Syagrus vermicularis

Famiglia : Arecaceae


Testo © Pietro Puccio

 

La specie è originaria del Brasile (Maranhão, Pará, Rondônia e Tocantins) dove vive nella foresta semidecidua e di transizione con quella pluviale amazzonica, su suoli argillosi, tra 100 e 300 m di altitudine.

L’esatta derivazione del termine generico non è nota, l’ipotesi più accreditata è che derivi dal nome “syagrus” dato da Plinio il Vecchio (23/24-79) ad una varietà di palma da datteri; il nome specifico è l’aggettivo latino “vermicularis, e” = vermicolare, che ha l’aspetto di piccolo verme, con riferimento alle estremità delle rachille prive di fiori e aggrovigliate come un ammasso intricato di vermi.

Nomi comuni: noodle palm (inglese); pati, nome che condivide in Brasile con la Syagrus botryophora.

La Syagrus vermicularis Noblick (2004) è una specie monoica inerme a fusto solitario, eretto, colonnare, fino a 15 m di altezza e 20 cm di diametro, liscio, di colore verde e ricoperto da una densa lanuggine biancastra che scompare col tempo nella parte più giovane, grigiastro in quella più vecchia, segnato dalle cicatrici anulari distanziate delle foglie cadute.

**OBIETTIVO:** Prosegui il testo sulla Syagrus vermicularis a partire dall'ultima frase riportata. Questi dati non hanno alcun ruolo nell'esercizio.

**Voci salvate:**

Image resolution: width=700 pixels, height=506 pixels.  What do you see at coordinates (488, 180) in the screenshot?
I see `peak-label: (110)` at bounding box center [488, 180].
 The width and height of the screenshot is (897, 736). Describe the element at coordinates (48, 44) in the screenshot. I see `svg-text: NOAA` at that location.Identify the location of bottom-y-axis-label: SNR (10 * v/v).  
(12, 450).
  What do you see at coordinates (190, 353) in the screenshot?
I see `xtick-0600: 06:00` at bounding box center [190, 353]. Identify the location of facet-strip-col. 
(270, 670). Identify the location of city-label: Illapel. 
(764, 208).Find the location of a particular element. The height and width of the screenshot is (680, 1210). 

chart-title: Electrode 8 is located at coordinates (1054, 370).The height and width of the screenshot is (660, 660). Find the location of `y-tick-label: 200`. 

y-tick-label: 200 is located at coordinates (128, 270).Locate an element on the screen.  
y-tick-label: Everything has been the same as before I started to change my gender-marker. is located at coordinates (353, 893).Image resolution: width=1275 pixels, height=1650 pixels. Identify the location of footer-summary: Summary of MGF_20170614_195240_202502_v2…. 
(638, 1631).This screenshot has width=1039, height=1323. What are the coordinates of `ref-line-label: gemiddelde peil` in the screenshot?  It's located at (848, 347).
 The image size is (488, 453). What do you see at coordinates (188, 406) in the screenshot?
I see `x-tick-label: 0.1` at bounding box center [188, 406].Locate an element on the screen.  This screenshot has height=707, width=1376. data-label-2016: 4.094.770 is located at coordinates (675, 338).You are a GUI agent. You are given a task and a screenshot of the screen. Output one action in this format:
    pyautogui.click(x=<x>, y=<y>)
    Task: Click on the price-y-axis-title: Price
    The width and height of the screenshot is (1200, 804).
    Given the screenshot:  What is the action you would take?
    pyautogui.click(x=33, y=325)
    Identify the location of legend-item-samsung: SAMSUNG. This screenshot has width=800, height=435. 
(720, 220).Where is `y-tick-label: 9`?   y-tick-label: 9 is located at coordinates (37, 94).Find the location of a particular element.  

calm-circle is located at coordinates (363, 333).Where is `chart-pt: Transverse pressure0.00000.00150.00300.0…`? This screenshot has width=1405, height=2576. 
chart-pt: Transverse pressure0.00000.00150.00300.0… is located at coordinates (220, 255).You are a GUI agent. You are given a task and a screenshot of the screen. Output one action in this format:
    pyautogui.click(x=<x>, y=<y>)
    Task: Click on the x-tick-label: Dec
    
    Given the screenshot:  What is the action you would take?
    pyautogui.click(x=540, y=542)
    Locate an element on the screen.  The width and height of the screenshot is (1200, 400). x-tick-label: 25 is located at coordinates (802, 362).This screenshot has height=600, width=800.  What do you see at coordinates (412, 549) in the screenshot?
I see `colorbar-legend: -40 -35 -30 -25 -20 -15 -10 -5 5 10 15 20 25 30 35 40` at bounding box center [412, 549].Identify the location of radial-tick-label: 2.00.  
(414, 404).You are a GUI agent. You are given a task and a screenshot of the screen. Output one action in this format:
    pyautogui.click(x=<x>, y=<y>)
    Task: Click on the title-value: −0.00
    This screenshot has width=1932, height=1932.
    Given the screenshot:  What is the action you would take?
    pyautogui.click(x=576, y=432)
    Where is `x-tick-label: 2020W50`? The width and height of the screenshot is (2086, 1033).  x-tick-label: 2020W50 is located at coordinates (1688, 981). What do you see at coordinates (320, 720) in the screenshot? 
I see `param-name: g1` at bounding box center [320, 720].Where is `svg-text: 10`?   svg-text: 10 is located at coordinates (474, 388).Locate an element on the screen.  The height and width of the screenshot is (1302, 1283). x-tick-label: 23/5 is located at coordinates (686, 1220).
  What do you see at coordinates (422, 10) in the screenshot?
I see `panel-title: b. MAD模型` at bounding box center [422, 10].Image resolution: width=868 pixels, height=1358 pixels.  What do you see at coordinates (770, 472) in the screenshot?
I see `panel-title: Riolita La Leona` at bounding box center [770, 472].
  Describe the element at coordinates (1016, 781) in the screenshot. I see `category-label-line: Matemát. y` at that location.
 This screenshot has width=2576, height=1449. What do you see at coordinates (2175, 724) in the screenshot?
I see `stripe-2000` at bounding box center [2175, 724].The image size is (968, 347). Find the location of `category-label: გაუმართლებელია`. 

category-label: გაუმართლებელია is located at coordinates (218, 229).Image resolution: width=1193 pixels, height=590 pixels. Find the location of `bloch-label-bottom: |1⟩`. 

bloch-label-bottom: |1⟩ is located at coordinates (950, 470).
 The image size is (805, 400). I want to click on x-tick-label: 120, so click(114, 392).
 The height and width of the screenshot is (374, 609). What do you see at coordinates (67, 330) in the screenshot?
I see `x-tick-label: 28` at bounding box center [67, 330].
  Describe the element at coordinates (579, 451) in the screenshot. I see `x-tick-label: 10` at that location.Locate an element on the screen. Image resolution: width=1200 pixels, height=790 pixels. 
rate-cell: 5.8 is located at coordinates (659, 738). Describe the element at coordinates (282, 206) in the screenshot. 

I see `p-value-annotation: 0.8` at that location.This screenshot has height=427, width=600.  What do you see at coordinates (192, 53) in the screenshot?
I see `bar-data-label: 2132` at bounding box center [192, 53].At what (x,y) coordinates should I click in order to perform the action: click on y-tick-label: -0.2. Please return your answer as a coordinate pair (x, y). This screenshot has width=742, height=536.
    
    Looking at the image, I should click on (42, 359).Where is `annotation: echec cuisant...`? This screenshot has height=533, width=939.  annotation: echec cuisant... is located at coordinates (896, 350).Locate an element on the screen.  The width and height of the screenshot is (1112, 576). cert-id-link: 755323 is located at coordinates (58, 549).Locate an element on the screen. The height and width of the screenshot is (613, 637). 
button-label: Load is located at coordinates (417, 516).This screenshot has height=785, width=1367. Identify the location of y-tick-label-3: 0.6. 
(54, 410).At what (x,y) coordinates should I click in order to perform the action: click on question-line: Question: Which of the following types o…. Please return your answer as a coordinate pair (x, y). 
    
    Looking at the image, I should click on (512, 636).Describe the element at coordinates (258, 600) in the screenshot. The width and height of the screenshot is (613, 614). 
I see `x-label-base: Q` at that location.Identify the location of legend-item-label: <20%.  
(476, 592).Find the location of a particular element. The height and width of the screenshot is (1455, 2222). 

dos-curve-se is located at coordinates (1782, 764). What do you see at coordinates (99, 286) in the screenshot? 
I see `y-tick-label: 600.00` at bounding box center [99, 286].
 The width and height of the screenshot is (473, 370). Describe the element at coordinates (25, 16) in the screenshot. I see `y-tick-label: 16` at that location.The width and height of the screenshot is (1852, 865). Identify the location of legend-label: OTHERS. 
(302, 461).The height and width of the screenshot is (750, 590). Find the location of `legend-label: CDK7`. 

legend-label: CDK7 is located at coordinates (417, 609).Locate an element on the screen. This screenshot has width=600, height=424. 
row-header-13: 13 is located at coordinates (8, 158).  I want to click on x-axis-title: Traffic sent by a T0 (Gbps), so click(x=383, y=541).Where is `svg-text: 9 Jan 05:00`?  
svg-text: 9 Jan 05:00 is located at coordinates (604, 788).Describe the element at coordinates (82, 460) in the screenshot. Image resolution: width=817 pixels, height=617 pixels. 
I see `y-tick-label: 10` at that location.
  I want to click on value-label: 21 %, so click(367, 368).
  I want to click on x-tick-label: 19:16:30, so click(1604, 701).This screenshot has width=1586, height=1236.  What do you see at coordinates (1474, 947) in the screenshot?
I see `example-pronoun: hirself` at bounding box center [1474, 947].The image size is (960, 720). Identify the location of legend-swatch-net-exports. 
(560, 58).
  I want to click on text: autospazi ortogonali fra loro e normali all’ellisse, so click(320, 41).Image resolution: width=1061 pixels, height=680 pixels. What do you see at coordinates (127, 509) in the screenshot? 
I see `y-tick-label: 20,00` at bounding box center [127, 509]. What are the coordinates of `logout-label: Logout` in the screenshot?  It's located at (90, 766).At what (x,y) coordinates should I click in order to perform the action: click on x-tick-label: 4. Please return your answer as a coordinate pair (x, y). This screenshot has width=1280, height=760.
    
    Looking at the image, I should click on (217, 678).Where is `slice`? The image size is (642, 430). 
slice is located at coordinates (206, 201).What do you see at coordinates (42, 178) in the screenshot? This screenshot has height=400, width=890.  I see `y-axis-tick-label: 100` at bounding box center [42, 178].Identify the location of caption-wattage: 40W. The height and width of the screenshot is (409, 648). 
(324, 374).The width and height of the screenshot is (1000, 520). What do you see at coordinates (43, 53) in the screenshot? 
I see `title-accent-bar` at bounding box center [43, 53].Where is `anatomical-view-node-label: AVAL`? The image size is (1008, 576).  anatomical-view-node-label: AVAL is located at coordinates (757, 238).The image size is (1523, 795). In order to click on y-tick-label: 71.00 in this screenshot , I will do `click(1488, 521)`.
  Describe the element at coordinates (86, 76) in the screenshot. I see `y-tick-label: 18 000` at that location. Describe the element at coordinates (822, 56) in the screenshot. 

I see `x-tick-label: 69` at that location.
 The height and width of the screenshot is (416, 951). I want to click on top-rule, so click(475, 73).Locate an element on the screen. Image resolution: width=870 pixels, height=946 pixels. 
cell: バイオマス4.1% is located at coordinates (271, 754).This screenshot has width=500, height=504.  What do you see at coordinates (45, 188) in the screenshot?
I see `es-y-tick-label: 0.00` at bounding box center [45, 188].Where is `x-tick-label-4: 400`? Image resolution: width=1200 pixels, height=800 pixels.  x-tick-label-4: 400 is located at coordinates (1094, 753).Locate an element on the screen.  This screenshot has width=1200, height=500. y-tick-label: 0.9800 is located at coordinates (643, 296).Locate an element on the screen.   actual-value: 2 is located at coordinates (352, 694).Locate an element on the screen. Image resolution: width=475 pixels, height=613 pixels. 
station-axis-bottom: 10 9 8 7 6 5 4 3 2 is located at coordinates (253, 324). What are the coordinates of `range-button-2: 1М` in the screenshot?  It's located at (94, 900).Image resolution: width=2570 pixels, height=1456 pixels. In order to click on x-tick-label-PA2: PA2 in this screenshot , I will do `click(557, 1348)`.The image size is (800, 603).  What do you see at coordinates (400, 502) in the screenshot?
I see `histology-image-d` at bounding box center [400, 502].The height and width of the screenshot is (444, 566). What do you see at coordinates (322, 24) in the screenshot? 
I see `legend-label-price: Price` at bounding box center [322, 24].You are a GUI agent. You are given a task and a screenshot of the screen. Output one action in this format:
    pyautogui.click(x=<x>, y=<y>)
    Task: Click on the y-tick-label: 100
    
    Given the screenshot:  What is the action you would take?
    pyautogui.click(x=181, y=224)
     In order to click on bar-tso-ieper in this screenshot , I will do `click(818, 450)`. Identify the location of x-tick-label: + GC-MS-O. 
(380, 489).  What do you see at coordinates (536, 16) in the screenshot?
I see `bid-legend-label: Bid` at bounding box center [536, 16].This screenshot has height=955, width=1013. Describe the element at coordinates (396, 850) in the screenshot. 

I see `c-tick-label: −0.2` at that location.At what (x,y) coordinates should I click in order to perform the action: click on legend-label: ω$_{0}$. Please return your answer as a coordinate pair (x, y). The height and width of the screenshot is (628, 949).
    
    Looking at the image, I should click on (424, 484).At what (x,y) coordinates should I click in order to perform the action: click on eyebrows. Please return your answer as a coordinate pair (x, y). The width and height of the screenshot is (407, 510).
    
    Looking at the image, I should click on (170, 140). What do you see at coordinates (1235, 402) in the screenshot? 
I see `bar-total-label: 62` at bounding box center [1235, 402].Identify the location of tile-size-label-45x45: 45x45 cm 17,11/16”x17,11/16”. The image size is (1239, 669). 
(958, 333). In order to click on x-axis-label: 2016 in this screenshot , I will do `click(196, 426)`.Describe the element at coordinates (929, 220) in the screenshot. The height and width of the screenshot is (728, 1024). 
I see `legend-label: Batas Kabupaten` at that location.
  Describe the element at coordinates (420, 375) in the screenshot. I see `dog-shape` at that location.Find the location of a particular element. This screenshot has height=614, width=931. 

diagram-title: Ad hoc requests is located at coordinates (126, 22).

**AREA DI RISPOSTA:**
Le foglie, su un picciolo lungo 0,5-1 m, sono pennate, arcuate, lunghe fino a circa 2,5 m, con 100-140 coppie di foglioline lineari con apice acuminato pendente, distribuite lungo il rachide in gruppi di 2-3 ad angoli diversi, lunghe nella parte centrale 80-90 cm e larghe 3-4 cm, di colore verde intenso lucido. La guaina fogliare, lunga 60-80 cm, aperta dal lato opposto al picciolo, presenta margini fibrosi ed è ricoperta, insieme al picciolo, da una lanuggine biancastra precocemente caduca.

Syagrus vermicularis, Arecaceae

Descritta solo nel 2004, la Syagrus vermicularis è una specie brasiliana alta fino a 15 m con infiorescenze del tutto particolari. Le brattee legnose, rigate all’esterno e lunghe anche 1 m con un becco di 4-5 cm, recano infatti, caso unico nelle palme, delle rachille prive di fiori nella parte terminale, aggrovigliate fra loro come un ammasso intricato di vermi. I frutti, che crescono quindi solo alla base, sono eduli, importante fonte di cibo anche per la fauna locale. Crescita rapida, con buona resistenza a freddo e siccità © Giuseppe Mazza

Infiorescenze, su un peduncolo lungo 30-60 cm, tra le foglie (interfogliari), lunghe 60-90 cm, inizialmente racchiuse da una brattea legnosa, lunga fino a circa 1 m, spessa, provvista all’apice di un “becco” lungo 4-5 cm, grigiastra e rigata esternamente. Ramificazioni di primo ordine con fiori unisessuali di colore giallastro disposti in triadi (un fiore femminile tra due maschili); le parti terminali delle numerose rachille, totalmente prive di fiori, sono ripiegate su sé stesse e aggrovigliate come un ammasso di vermi. Frutti ovoidi, fino a circa 6 cm di lunghezza e 4 cm di diametro, di colore arancio a maturità, con mesocarpo fibroso ed endocarpo ovoide, osseo, di colore bruno rossastro, di circa 5 cm di lunghezza e 3,5 cm di diametro.

Si riproduce per seme, preventivamente tenuto in acqua per 3 giorni, in terriccio drenante mantenuto umido alla temperatura di 26-28 °C, con tempi di germinazione a partire da 2-3 mesi.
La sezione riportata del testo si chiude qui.